(Interface element records)
- - -
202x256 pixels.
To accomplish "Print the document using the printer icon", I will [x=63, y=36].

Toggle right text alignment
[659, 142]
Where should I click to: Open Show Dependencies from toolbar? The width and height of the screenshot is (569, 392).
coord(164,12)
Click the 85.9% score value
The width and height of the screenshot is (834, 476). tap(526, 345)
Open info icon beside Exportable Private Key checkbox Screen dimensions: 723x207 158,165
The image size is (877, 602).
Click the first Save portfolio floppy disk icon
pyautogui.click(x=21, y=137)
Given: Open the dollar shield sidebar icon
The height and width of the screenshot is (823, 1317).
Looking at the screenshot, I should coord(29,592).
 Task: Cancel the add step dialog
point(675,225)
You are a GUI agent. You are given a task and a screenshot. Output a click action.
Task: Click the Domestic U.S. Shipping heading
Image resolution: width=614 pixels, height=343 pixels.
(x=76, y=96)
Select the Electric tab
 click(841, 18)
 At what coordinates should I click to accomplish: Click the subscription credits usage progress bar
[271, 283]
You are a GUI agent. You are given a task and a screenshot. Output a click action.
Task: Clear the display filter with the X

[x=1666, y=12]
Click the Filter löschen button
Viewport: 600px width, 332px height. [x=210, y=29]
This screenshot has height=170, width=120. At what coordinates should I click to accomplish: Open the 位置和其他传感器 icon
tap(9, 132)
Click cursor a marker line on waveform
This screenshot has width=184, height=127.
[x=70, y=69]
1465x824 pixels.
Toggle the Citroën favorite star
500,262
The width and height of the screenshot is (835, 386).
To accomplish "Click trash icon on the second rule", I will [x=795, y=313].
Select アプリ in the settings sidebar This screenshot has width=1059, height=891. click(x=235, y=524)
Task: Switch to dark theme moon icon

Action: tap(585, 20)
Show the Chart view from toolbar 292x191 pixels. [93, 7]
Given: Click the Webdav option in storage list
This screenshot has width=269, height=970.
- - -
DO THIS:
Reproduce all of the material above, line for line, without changing a single character.

FINAL ANSWER:
202x256 pixels.
To accomplish "Print the document using the printer icon", I will [x=63, y=36].

Toggle right text alignment
[659, 142]
Where should I click to: Open Show Dependencies from toolbar? The width and height of the screenshot is (569, 392).
coord(164,12)
Click the 85.9% score value
The width and height of the screenshot is (834, 476). tap(526, 345)
Open info icon beside Exportable Private Key checkbox Screen dimensions: 723x207 158,165
The image size is (877, 602).
Click the first Save portfolio floppy disk icon
pyautogui.click(x=21, y=137)
Given: Open the dollar shield sidebar icon
The height and width of the screenshot is (823, 1317).
Looking at the screenshot, I should coord(29,592).
 Task: Cancel the add step dialog
point(675,225)
You are a GUI agent. You are given a task and a screenshot. Output a click action.
Task: Click the Domestic U.S. Shipping heading
Image resolution: width=614 pixels, height=343 pixels.
(x=76, y=96)
Select the Electric tab
 click(841, 18)
 At what coordinates should I click to accomplish: Click the subscription credits usage progress bar
[271, 283]
You are a GUI agent. You are given a task and a screenshot. Output a click action.
Task: Clear the display filter with the X

[x=1666, y=12]
Click the Filter löschen button
Viewport: 600px width, 332px height. [x=210, y=29]
This screenshot has height=170, width=120. At what coordinates should I click to accomplish: Open the 位置和其他传感器 icon
tap(9, 132)
Click cursor a marker line on waveform
This screenshot has width=184, height=127.
[x=70, y=69]
1465x824 pixels.
Toggle the Citroën favorite star
500,262
The width and height of the screenshot is (835, 386).
To accomplish "Click trash icon on the second rule", I will [x=795, y=313].
Select アプリ in the settings sidebar This screenshot has width=1059, height=891. click(x=235, y=524)
Task: Switch to dark theme moon icon

Action: tap(585, 20)
Show the Chart view from toolbar 292x191 pixels. [93, 7]
Given: Click the Webdav option in storage list
This screenshot has width=269, height=970.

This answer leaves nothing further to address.